ARBEITSANWEISUNGEN —
1. Ab welchem Tag der Erkrankung darf der Arbeitgeber laut dem Text zur Arbeitsunfähigkeitsbescheinigung nach der Klarstellung des Bundesarbeitsgerichts die ärztliche Bescheinigung verlangen?
2. Formulieren Sie den Text zur Arbeitsunfähigkeitsbescheinigung ab den Worten „Arbeitsunfähigkeitsbescheinigung schon am“ bis einschließlich „Arbeitnehmer verlangen kann.“ neu und setzen Sie dabei „kranken“ an die Stelle von „erkrankten“.

Arbeitsunfähigkeitsbescheinigung schon am ersten Tag

Lange Zeit war strittig, ab welchem Zeitpunkt der Arbeitgeber eine ärztliche Arbeitsunfähigkeitsbescheinigung vom erkrankten Arbeitnehmer verlangen kann.

Gemäß § 5 Entgeltfortzahlungsgesetz ist „der Arbeitnehmer verpflichtet, dem Arbeitgeber die Arbeitsunfähigkeit und deren voraussichtliche Dauer unverzüglich mitzuteilen. Dauert die Arbeitsunfähigkeit länger als drei Kalendertage, hat der Arbeitnehmer eine ärztliche Bescheinigung über das Bestehen der Arbeitsunfähigkeit sowie deren voraussichtliche Dauer spätestens an dem darauffolgenden Arbeitstag vorzulegen. Der Arbeitgeber ist berechtigt, die Vorlage der ärztlichen Bescheinigung früher zu verlangen…“

Bis dato war zumindest strittig, unter welchen Voraussetzungen der Arbeitgeber eine ärztliche Arbeitsunfähigkeitsbescheinigung schon vor Ablauf des dritten Krankheitstages verlangen kann und ob hier zwischen den Interessen des Arbeitgebers und des Arbeitsnehmers angemessen abgewogen werden muss. Im November 2012 hat das Bundesarbeitsgericht klargestellt, dass der Arbeitgeber die ärztliche Arbeitsunfähigkeitsbescheinigung bereits am ersten Tag der Erkrankung des Arbeitnehmers verlangen kann. Gestützt wird diese Rechtsprechung auf den zitierten § 5 Abs. 1 Satz 3 EntgfG: Das dort eingeräumte Recht stehe nicht im gebundenen Ermessen des Arbeitsgebers.

DATENSÄTZE —
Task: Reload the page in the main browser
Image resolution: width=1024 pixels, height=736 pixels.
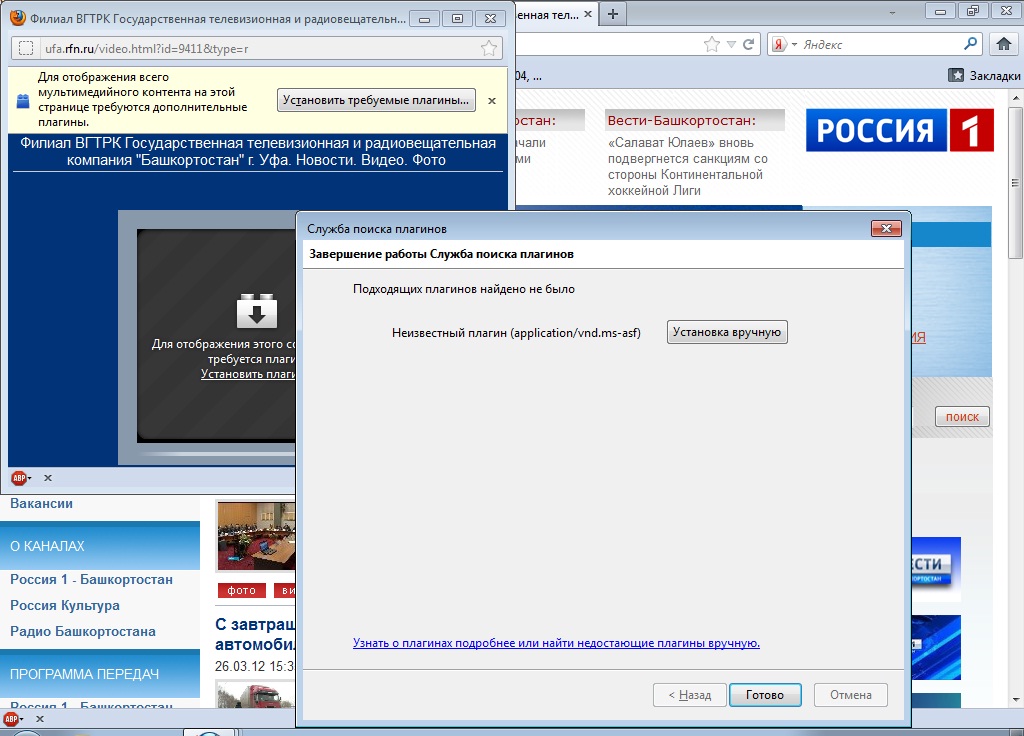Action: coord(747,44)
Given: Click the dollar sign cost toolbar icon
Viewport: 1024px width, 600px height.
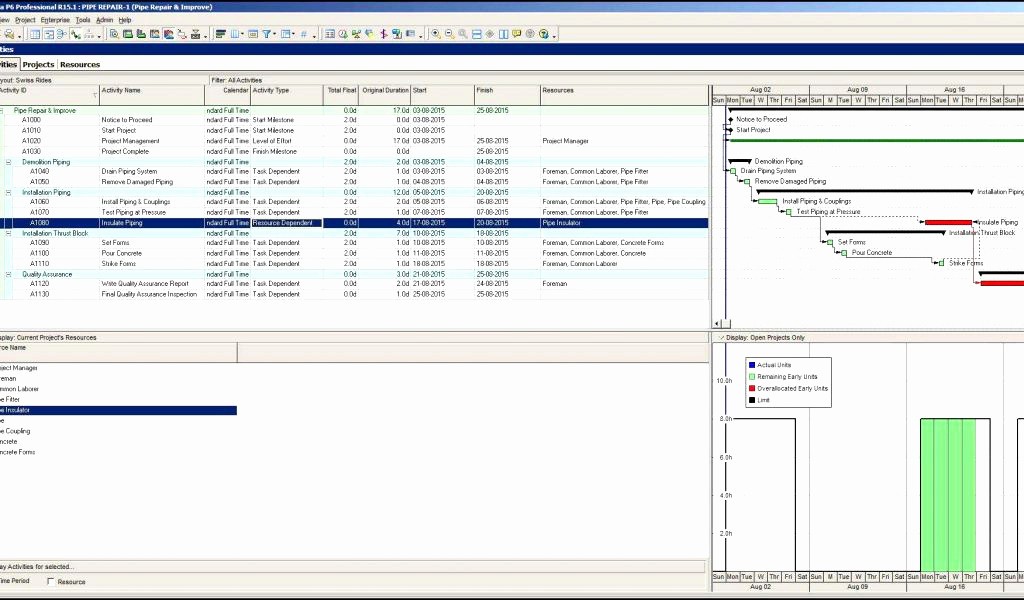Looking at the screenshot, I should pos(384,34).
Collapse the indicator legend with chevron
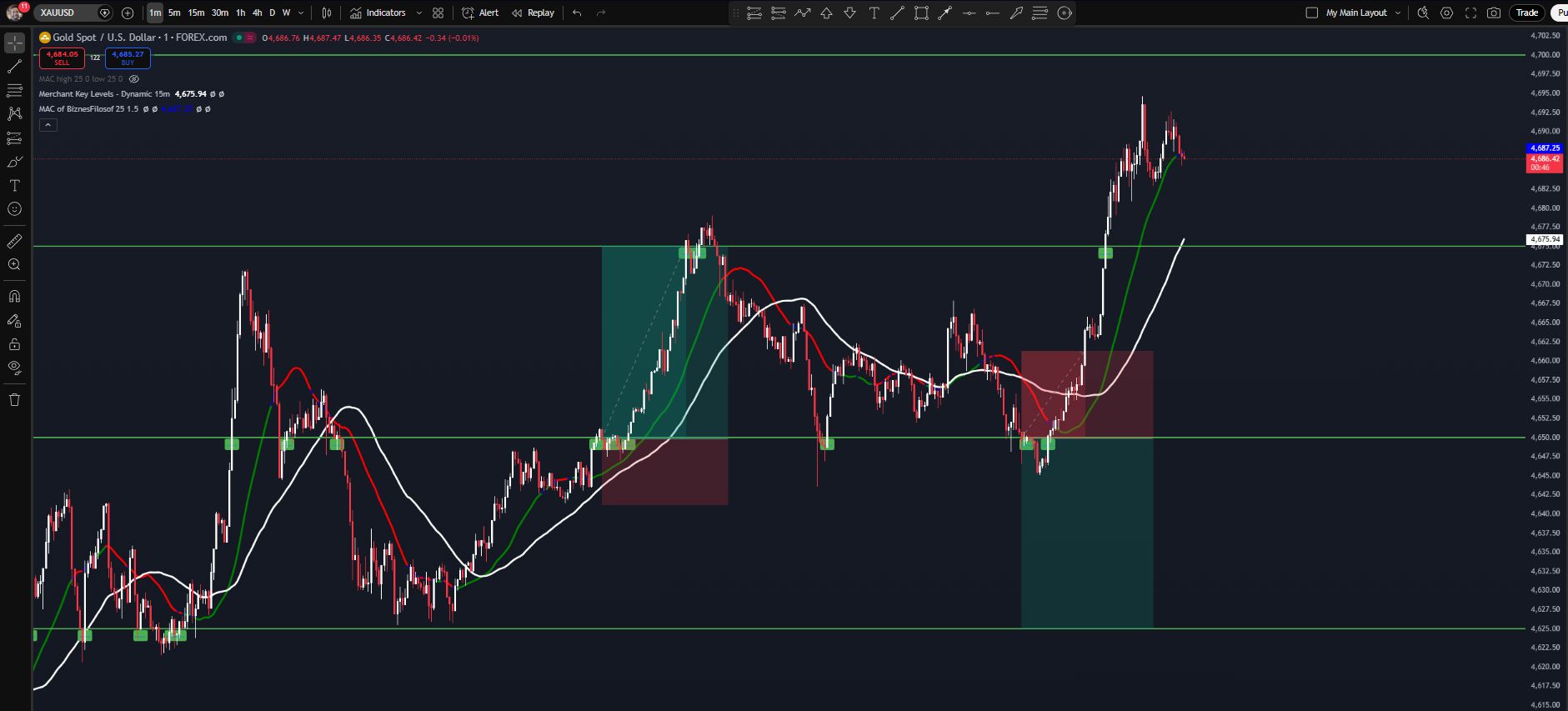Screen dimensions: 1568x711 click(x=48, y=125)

ANTWORTEN JE AUFGABE —
1. Bereits am ersten Tag der Erkrankung des Arbeitnehmers.

2.
Arbeitsunfähigkeitsbescheinigung schon am ersten Tag

Lange Zeit war strittig, ab welchem Zeitpunkt der Arbeitgeber eine ärztliche Arbeitsunfähigkeitsbescheinigung vom kranken Arbeitnehmer verlangen kann.